Camps and detention for top leaders part of plan as Kim Jong Un's last big backer takes dim view of his future.
China has drawn up detailed contingency plans for the collapse of the North Korean Government, suggesting it has little faith in the future of Kim Jong Un's regime.
Documents drawn up by planners from China's People's Liberation Army and leaked to Japanese media include proposals for detaining North Korean leaders and setting up refugee camps on the Chinese side of the frontier in the event of an outbreak of civil unrest in the secretive state.
The report calls for increased monitoring of China's 1415km border with North Korea.

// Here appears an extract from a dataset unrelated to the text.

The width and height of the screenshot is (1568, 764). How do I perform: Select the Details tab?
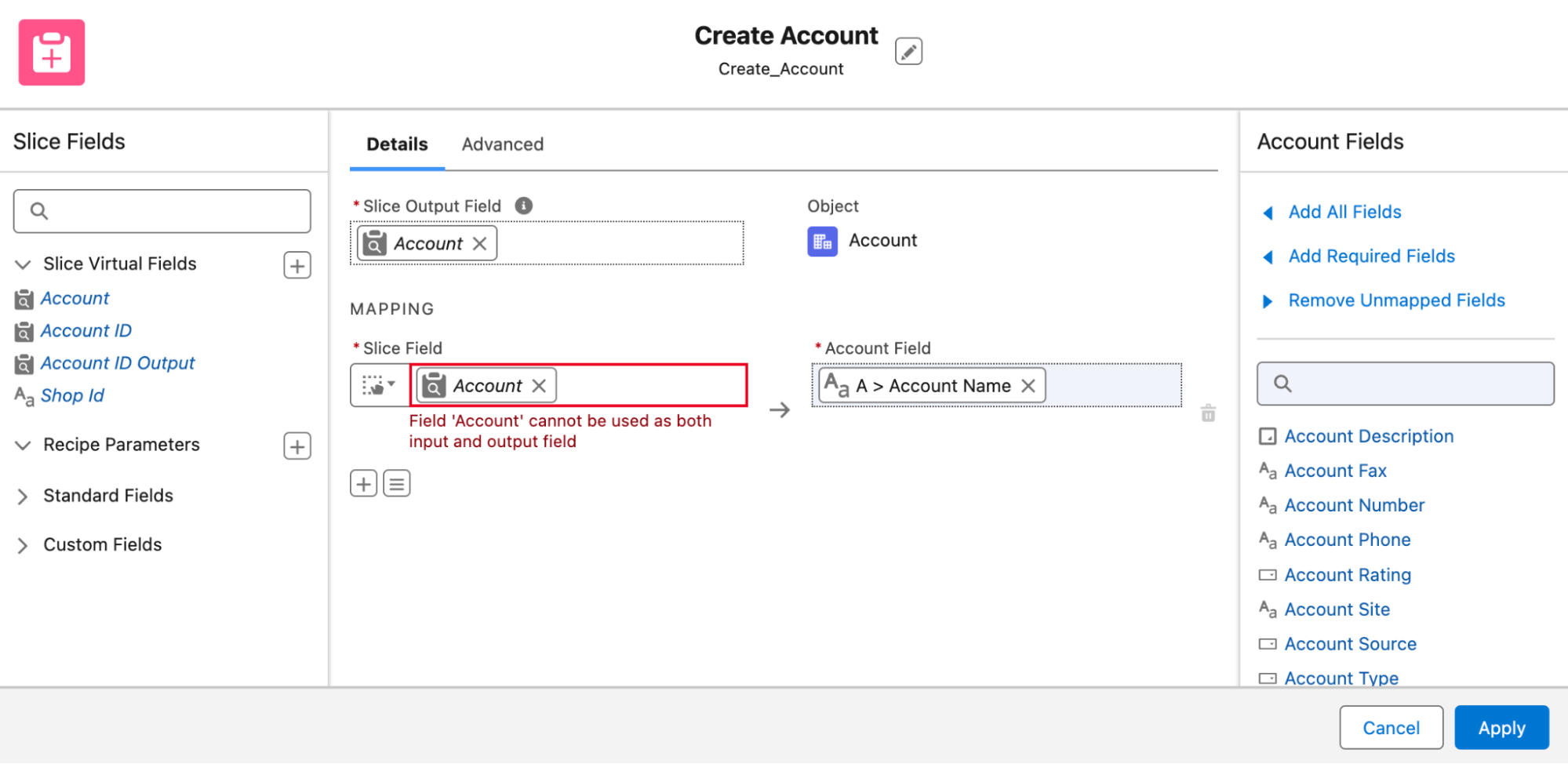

It says any senior North Korean military or political leaders who could be the target of rival factions or another "military power" - thought to be a reference to the United States - should be given protection.
According to Kyodo News, the Chinese report says senior North Korean leaders should be detained in camps where they can be monitored and prevented from directing further military operations or taking part in actions that could be damaging to China's interests.

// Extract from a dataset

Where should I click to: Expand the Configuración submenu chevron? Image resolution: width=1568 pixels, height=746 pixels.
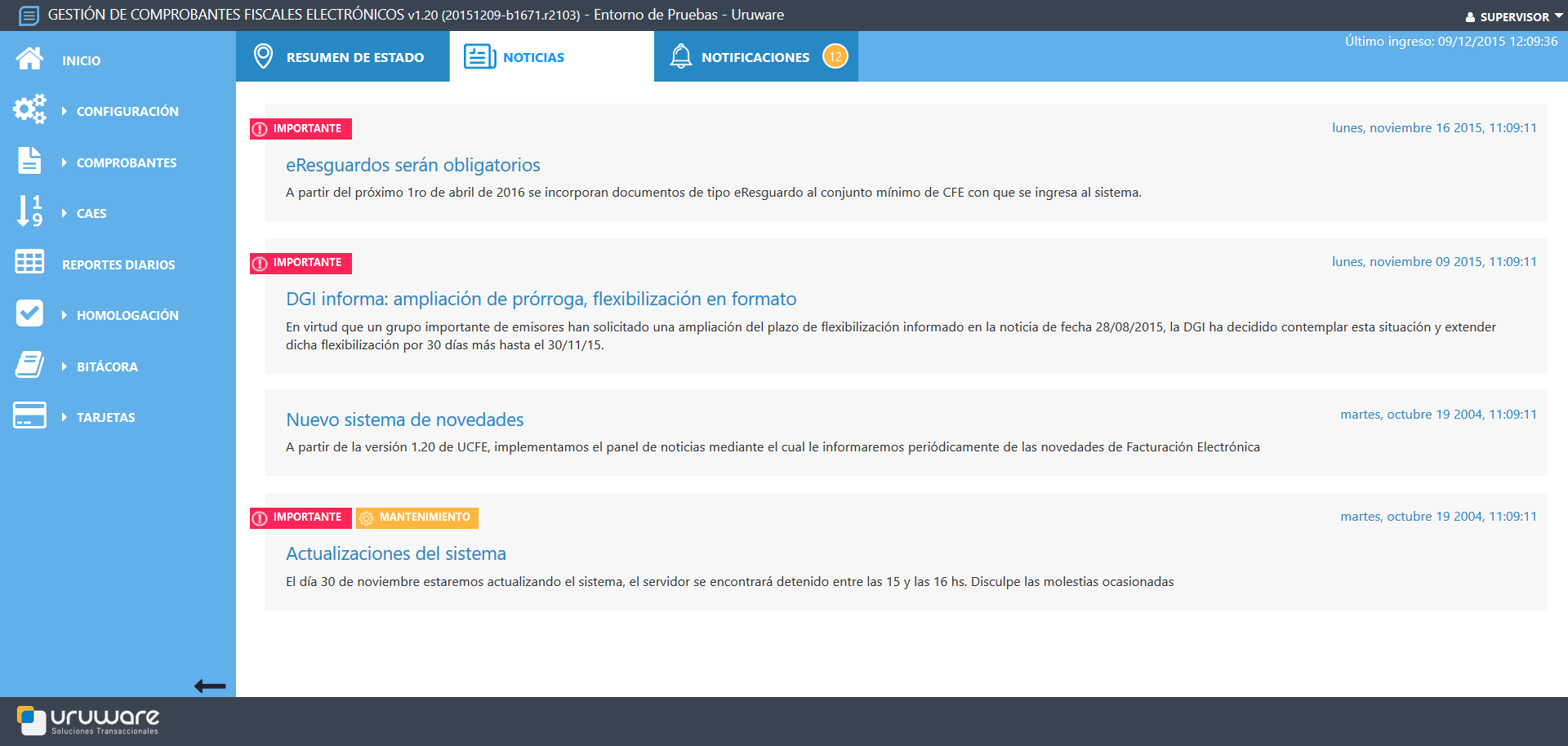click(64, 110)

The report suggests "foreign forces" could be involved in an incident that leads to the collapse of internal controls in North Korea, resulting in millions of refugees trying to flee. The only route to safety for most would be into China.

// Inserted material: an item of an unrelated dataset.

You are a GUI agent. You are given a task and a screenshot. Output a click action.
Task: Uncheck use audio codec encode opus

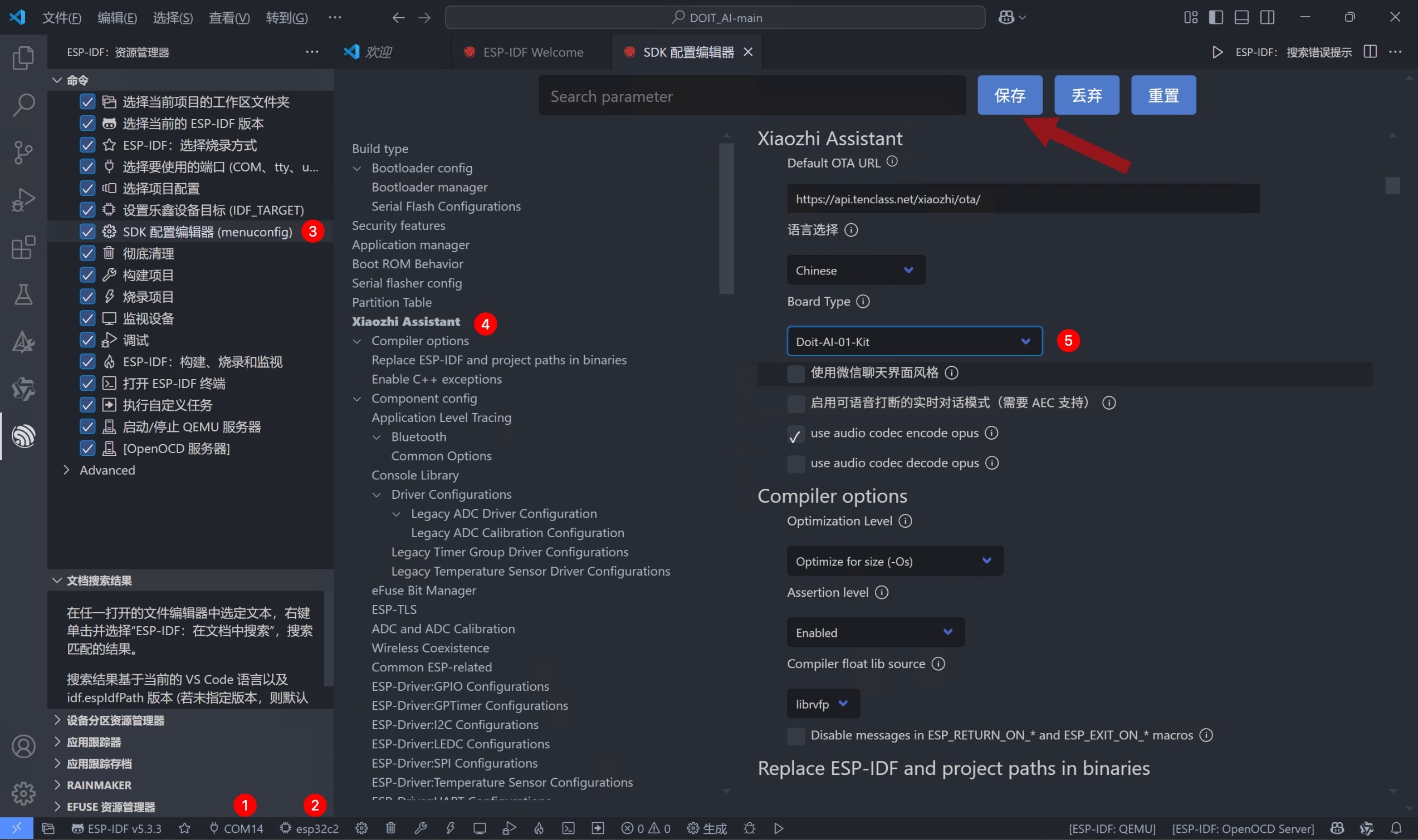tap(796, 434)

Chinese authorities intend to question new arrivals, determine their identities and turn away any considered dangerous or undesirable.
"This only underlines that all the countries with a stake in the stability of northeast Asia need to be talking to each other," a visiting scholar at the Meiji Institute for Global Affairs, Jun Okumura, told the Daily Telegraph.
"What we have learned from the collapse of other dictatorships - the Soviet Union, Muammar Gaddafi's Libya - is that the more totalitarian the regime, the harder and faster it falls.
"This is why we need contingency plans, and I am sure the US and South Korea have extensive plans, but the release of Chinese measures is new.
Okumura believed the timing of the leak of the study was significant, as China could have been expected to have had similar plans for the past 20 years as North Korea teetered on the edge of implosion.
The release of the study comes days after Beijing issued a thinly veiled warning to Pyongyang, before an expected nuclear test, that China would "by no means allow war or chaos to occur on our doorstep".
China, North Korea's sole remaining significant supporter, also refused to export any crude oil to it in the first three months of the year.